Description of the task: No picture belongs in the answer, which must hold exactly the lines from the one with "richmond (336, 1316)" through the final line below.

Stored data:
Content starts

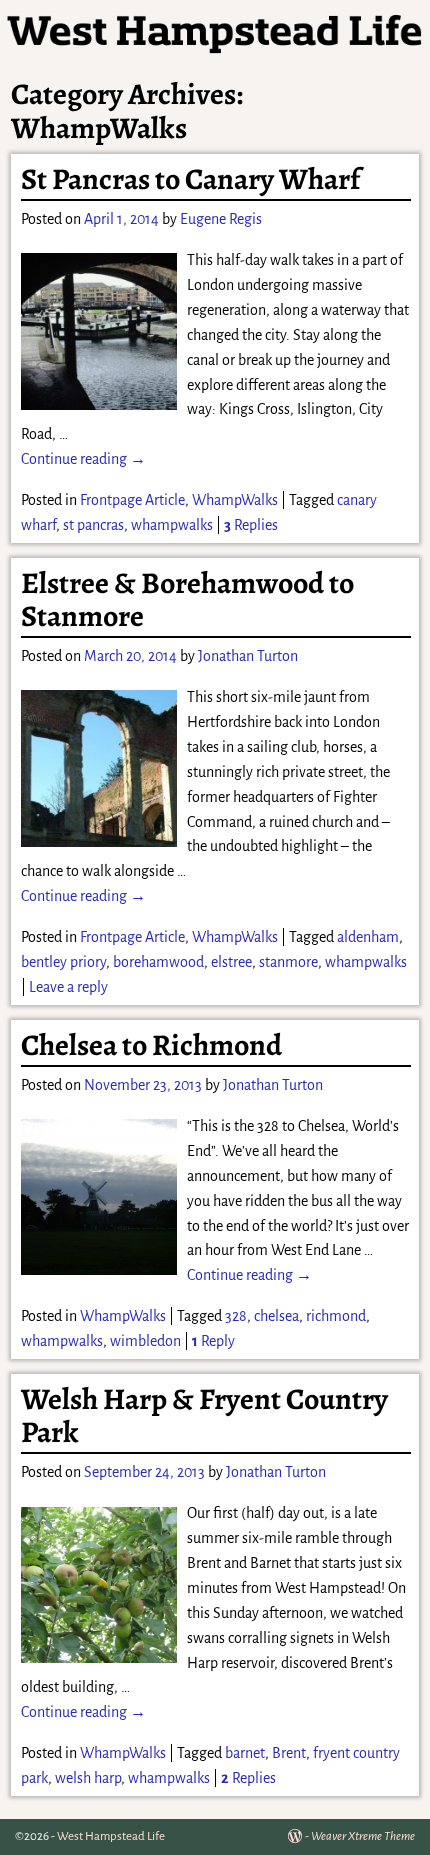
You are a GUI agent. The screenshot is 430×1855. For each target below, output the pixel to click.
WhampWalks (235, 500)
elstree (231, 962)
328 (236, 1316)
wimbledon (145, 1341)
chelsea (276, 1316)
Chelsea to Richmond (151, 1045)
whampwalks (172, 525)
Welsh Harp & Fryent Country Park (204, 1415)
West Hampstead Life (111, 1836)
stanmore (288, 962)
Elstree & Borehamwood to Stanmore (187, 599)
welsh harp (88, 1778)
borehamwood (158, 962)
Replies (251, 525)
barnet (245, 1753)
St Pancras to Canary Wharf (190, 179)
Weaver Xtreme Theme (363, 1836)
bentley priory (63, 962)
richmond (336, 1316)
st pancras (93, 525)
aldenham (368, 937)
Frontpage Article (132, 500)
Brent (289, 1753)
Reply (213, 1341)
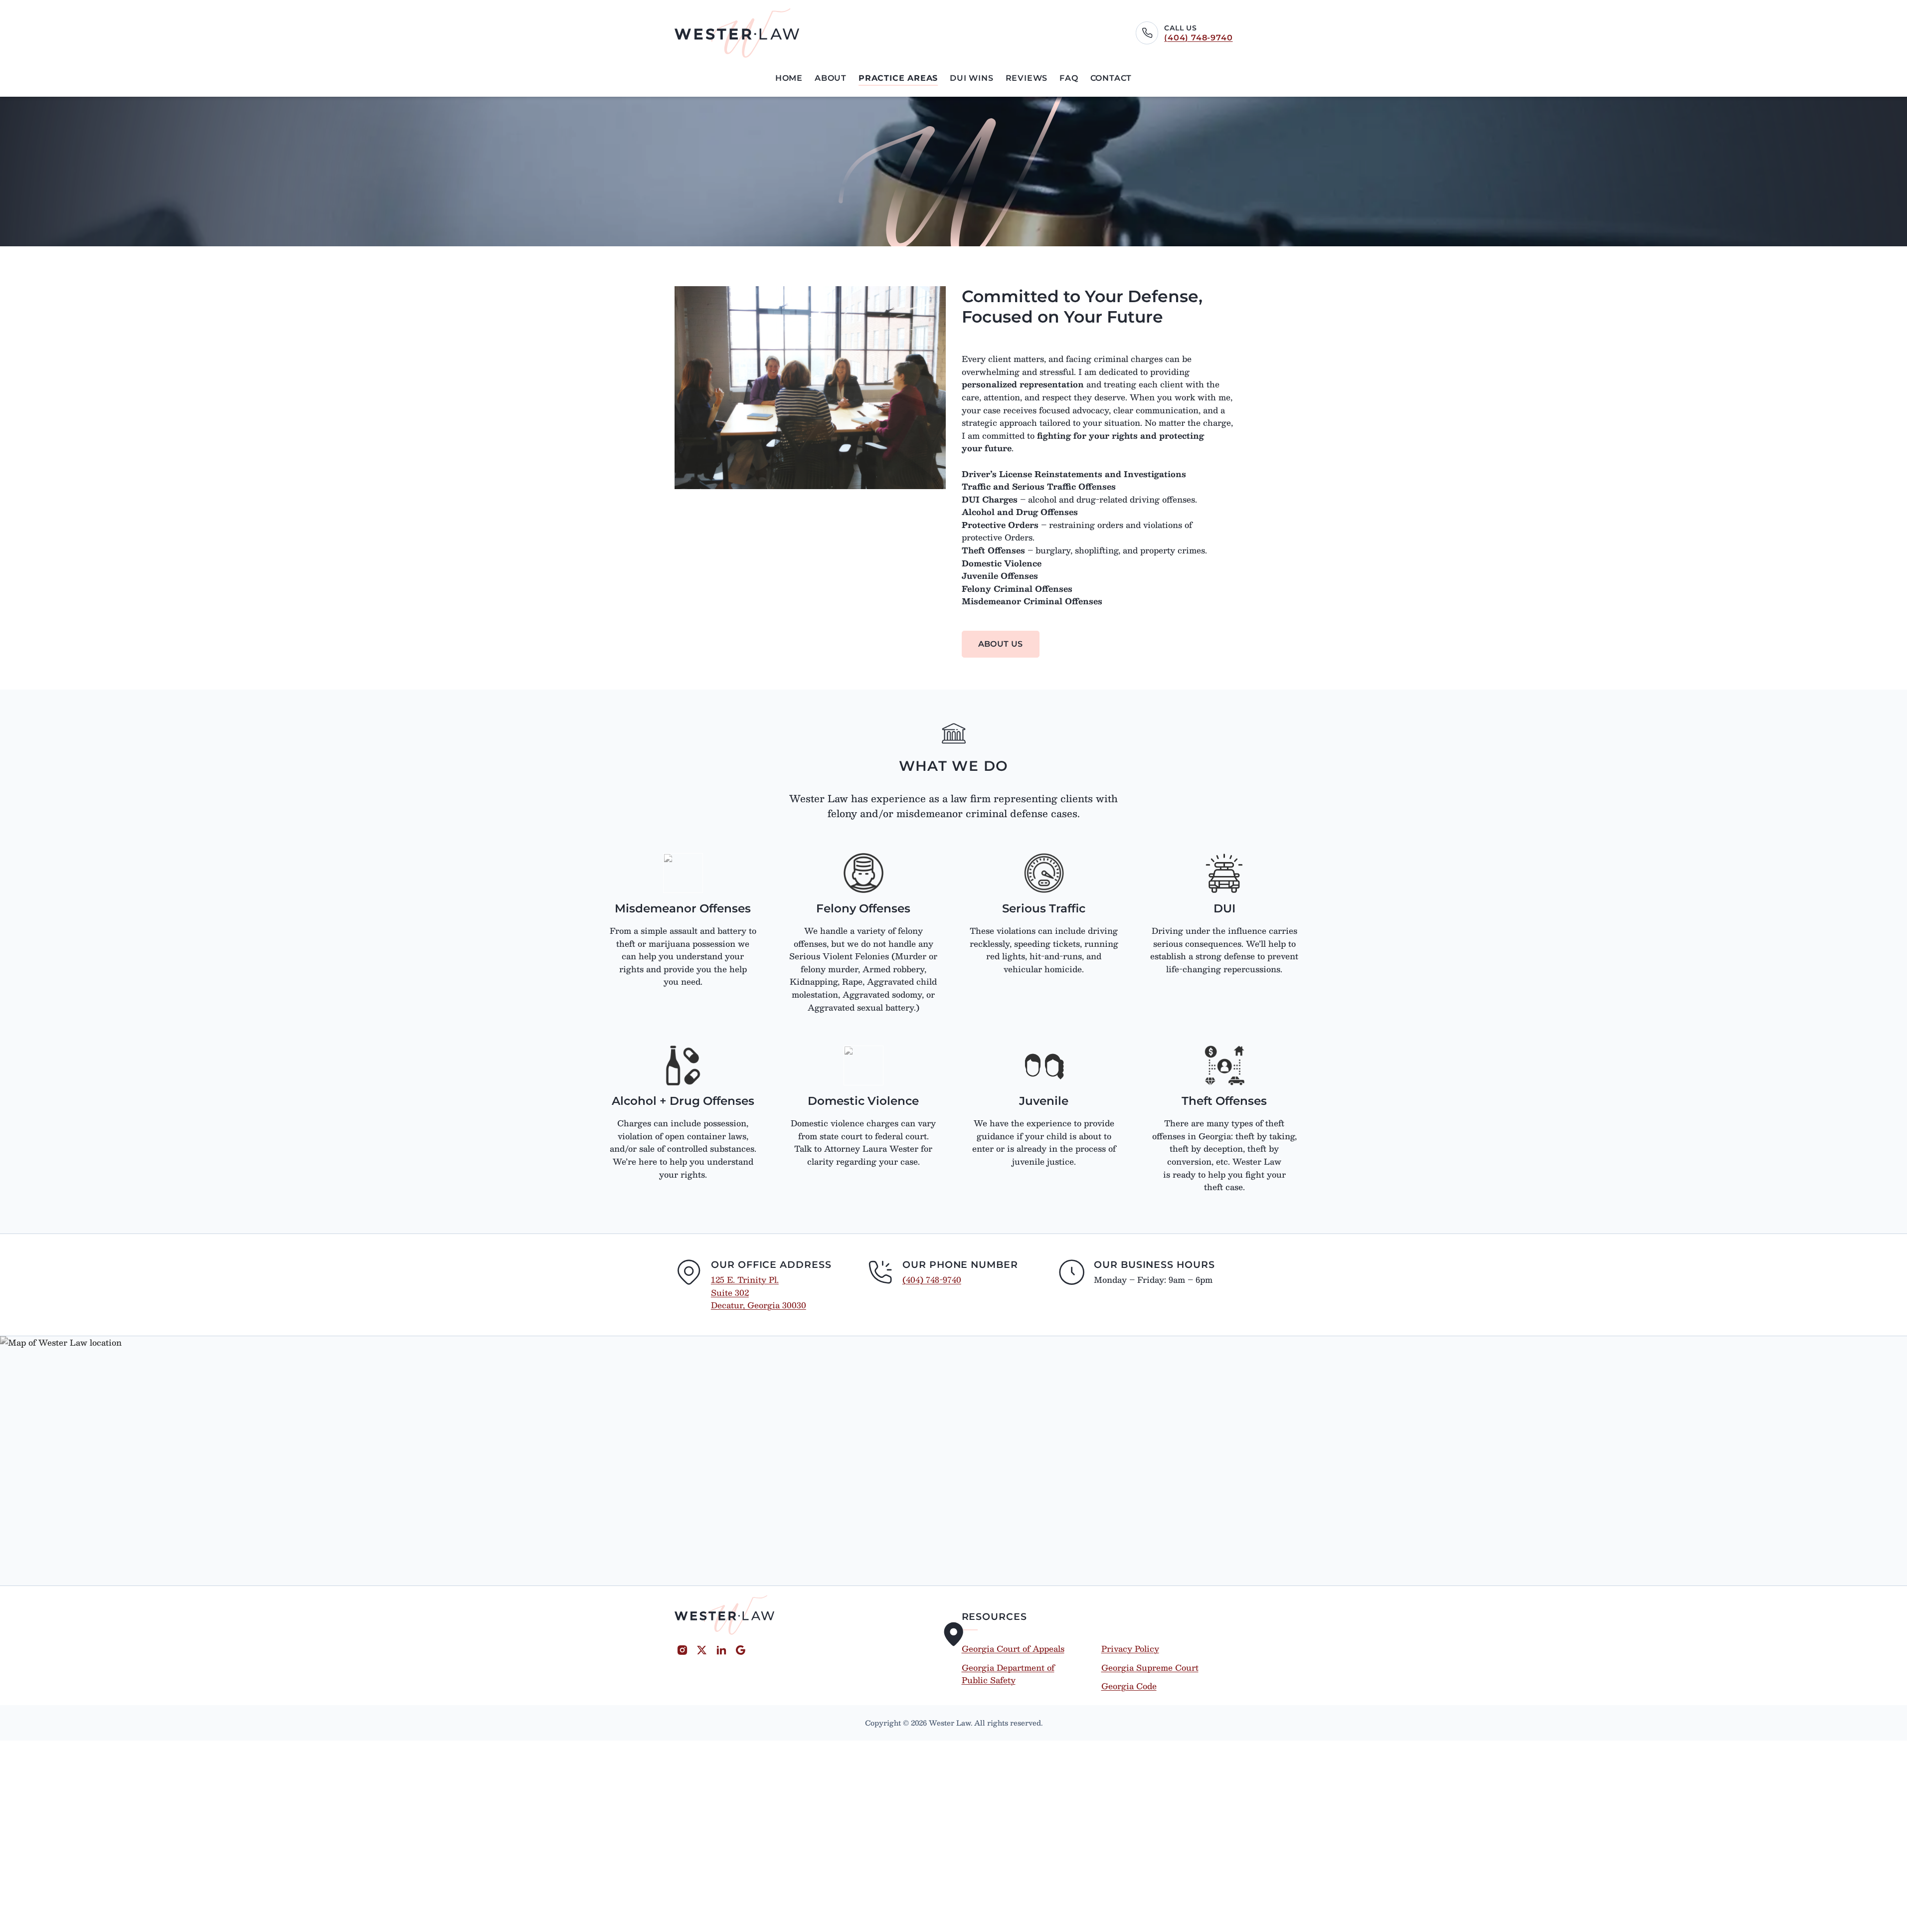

Content ends

Task answer:
richmond (336, 1316)
st pancras (93, 525)
aldenham (368, 937)
Frontpage Article (132, 500)
Brent (289, 1753)
Reply (213, 1341)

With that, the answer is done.